About 100 people attended, there was instrumental live music, plenty of wine and food and things got going once the bidding started on any painting that had more than one claim sticker on it.  The bidding was intoxicating and it was very tempting to just run with it in the excitement.  I had my eye on three pieces, so I put my bid number stickers on all three.   Two of the three had other bid stickers on them, which meant I had to out-bid my competitors.  If you were the lone sticker on a piece it was yours for your ticket price or 50.00 if you had subsequent stickers on additional art.

I had stickers on a figurative watercolor depicting a horses head, a photo of a classic car zoomed in tight on the reflections around the passenger mirror and windows and lastly a vivid landscape crafted by a local artist name Jeff Little.  I lost the bidding war on the horse, was unopposed on the car photo and had more competition on the landscape which was last to be bid on as far as my stickers were concerned.  Jeff Little’s painting finally came up.  He’s a great artist that has been in the craft for a long time.  I am drawn to his work because it is detailed and tight but also displays great color expression and depth.  All his landscapes are well composed, meticulous and very vibrant.

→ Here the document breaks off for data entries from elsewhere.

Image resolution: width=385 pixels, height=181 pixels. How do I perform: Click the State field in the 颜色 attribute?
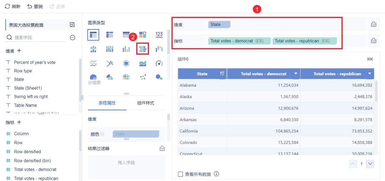tap(136, 134)
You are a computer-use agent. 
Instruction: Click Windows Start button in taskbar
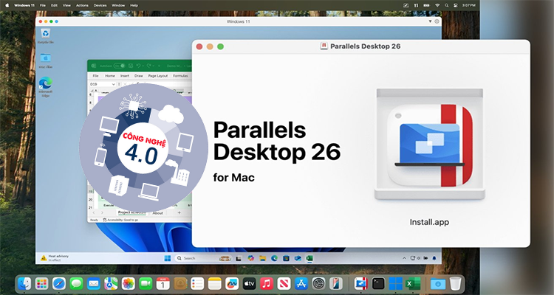point(168,258)
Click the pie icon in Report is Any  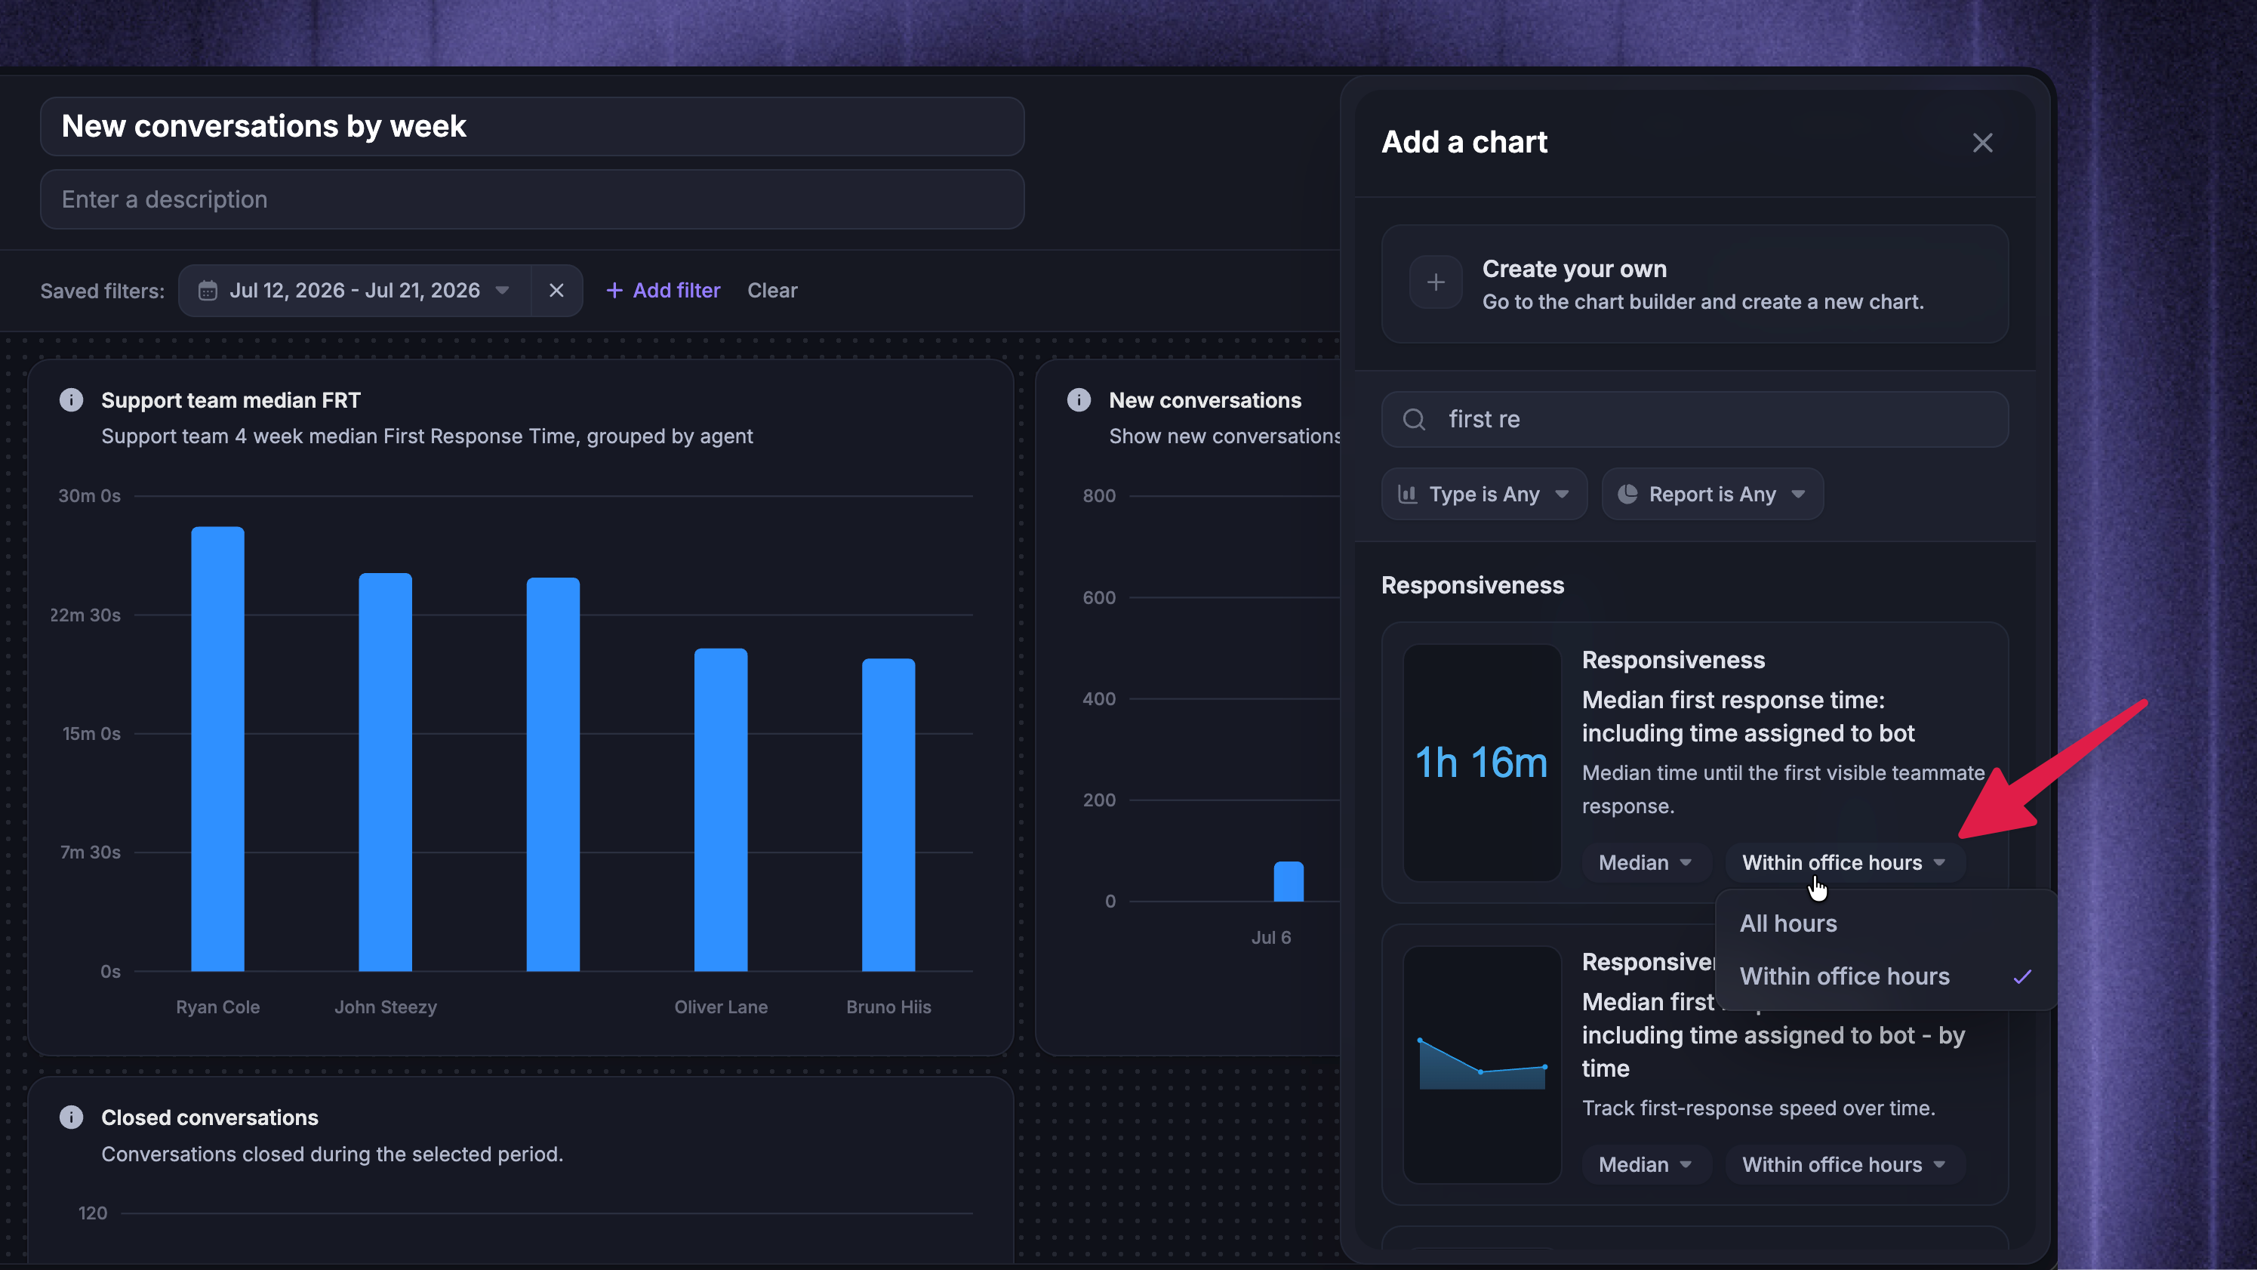pyautogui.click(x=1627, y=494)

Bidding opened at 60.00 and it jumped very quickly to 100.00.  I opted in around that time and held on till it hit 150.00 before I had to contemplate what the consequences may be for buying art when we didn’t budget for it.  The four glasses of Malbec said to keep bidding, but the “You’re going to get your ass kicked when you get home” told me to put my bid card down and not challenge the 200.00.  Wiser in my old age I had to watch my favorite painting go to another buyer.

The best thing about this was the fact that I met Jeff and got to chat for a spell during the event.  I also met several other people and got to talk to some (yes you Karen!) that I had only been introduced to before.  The Post Card Art show was great, and I’m glad I attended as well as submitted work.  I’ll be back next year for sure, hoping to exceed the $160.00 my picture brought in this year.